The google.com case is a bit more interesting. I did not interact with the site at all. However, there’s a text input field on that site that gets focus automatically. This field contains a blinking cursor, which triggers redraws. Those redraws are costly it seems. It could also be the interaction with the UI toolkit, so it’s likely not pure Webkit rendering. In any case, redraws will bring up CPU usage of the browser. These happen whenever you interact with the site (panning/zooming), animated elements, javascript etc. I can not (or hardly) bring my application’s CPU usage down to 0% when it’s not being interacted with and not animated to due to the architecture, which does not keep track of dirty rectangles. However, i can try to reduce the average CPU usage by as much as possible, so that it evens out with the browsers average CPU usage under normal user interaction scenarios. For reddit that means quite a bit of panning and thus redrawing.

What reduces CPU usage? Executing less code per frame. SpriteBatch and DecalBatch perform vertex generation on the CPU as it is faster to submit a CPU crafted vertex array to the GPU containing all sprites/decals than drawing individual (sub-)meshes and reseting transformation matrices each frame. To bring my CPU usage down, i have to reduce the amount of sprites/decals i render per pass. This can be easily achieved via simple culling. Let’s see what culling decals means for CPU usage:


27288 0 20% S 11 449036K 36932K fg app_126 com.badlogic.reddittv
27288 0 20% S 11 449036K 36944K fg app_126 com.badlogic.reddittv
27288 1 20% S 11 449036K 37000K fg app_126 com.badlogic.reddittv
27288 0 19% S 11 449036K 37008K fg app_126 com.badlogic.reddittv
27288 0 20% S 11 449036K 37012K fg app_126 com.badlogic.reddittv

Well, that didn’t do much. Out of 50 decals in total, i only render 15, yet the CPU usage stays pretty much the same. It’s no surprise really, as 50 decals aren’t that big of deal in terms of calculations, especially if they don’t change. All it amounts to is copying vertices to the GPU, binding the shader with the respective textures & matrices and issuing the drawing command. Note that that would change a bit if the decals were animated, as they are during transitions. Still, tranforming the 4 vertices of each of the 50 decals is really not a big deal.
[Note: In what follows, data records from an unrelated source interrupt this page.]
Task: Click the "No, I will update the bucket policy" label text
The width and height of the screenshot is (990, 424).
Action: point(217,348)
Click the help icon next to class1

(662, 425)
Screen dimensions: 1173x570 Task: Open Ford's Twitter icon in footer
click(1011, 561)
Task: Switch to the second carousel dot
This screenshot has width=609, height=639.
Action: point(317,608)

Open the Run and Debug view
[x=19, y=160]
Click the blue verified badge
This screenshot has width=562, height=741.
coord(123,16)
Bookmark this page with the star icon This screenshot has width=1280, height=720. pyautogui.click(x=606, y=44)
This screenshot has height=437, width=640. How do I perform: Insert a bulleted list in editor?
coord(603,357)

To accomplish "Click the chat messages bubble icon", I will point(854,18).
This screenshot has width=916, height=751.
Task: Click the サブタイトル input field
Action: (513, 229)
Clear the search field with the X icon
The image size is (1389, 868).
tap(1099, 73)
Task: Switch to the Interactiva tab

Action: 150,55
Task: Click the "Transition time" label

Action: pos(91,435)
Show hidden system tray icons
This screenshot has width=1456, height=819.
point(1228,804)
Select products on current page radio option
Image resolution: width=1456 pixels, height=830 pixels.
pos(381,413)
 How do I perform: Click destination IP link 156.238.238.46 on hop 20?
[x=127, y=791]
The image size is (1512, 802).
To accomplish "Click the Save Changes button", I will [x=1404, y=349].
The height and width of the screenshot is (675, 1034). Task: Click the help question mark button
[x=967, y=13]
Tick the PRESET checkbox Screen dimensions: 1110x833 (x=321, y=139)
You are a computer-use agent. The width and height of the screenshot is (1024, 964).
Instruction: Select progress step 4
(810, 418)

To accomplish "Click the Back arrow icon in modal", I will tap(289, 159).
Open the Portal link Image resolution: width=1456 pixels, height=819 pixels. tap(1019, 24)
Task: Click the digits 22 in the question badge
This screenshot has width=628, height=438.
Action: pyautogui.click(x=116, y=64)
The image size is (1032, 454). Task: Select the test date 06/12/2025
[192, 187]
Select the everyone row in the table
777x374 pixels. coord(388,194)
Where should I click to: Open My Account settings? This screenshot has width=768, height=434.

The next candidate is the text. As stated above, i use a BitmapFontCache for each tile label in conjunction with a SpriteBatch. This means that i’m also just copying vertices to the GPU, as the cache of a label won’t ever change after its construction. Let’s see what culling does for us:


27364 0 10% S 12 449504K 36268K fg app_126 com.badlogic.reddittv
27364 1 11% S 12 449504K 36276K fg app_126 com.badlogic.reddittv
27364 1 11% S 12 449696K 36452K fg app_126 com.badlogic.reddittv
27364 1 12% S 12 449696K 36504K fg app_126 com.badlogic.reddittv
27364 1 10% S 12 449696K 36504K fg app_126 com.badlogic.reddittv

Oi, not bad! We brought down the CPU usage by 20%. You might wonder how much code was necessary for this. Here it is in all its glory:

private void drawOverlay () {
	orthoCamera.position.x = camera.position.x;
	orthoCamera.position.y = camera.position.y;
	orthoCamera.update(false);
	sbatch.setProjectionMatrix(orthoCamera.combined);
	sbatch.begin();
	float upperY = camera.position.y + Gdx.graphics.getHeight() * 0.5f;
	float lowerY = camera.position.y - Gdx.graphics.getHeight() * 0.5f;
	for(int i = 0; i < overlays.size; i++) {
		Overlay overlay = overlays.get(i);
		float halfHeight = overlay.getHeight() * 0.5f;
		if(overlay.getPosition().y + halfHeight < lowerY || overlay.getPosition().y - halfHeight > upperY) continue;
		overlay.draw(sbatch);
	}
	sbatch.end();
}

As you can see, the culling is stupidly simple. Everything is done in screen coordinates (yes, the 3D decals are actually using pixel coordinates, hurray for pixel perfect perspective projection :) ). We could also exploit the fact that the overlays Array has an order, from the top left overlay to the bottom right overlay. As soon as an overlay is beneath the bottom scren edge we could jump out of the loop and don’t boughter culling the rest of the overlays, which we know would be invisible anyways. I added this optimization for a future feature were you can load more result pages. If you have hundreds of results it will make a difference to bail out early.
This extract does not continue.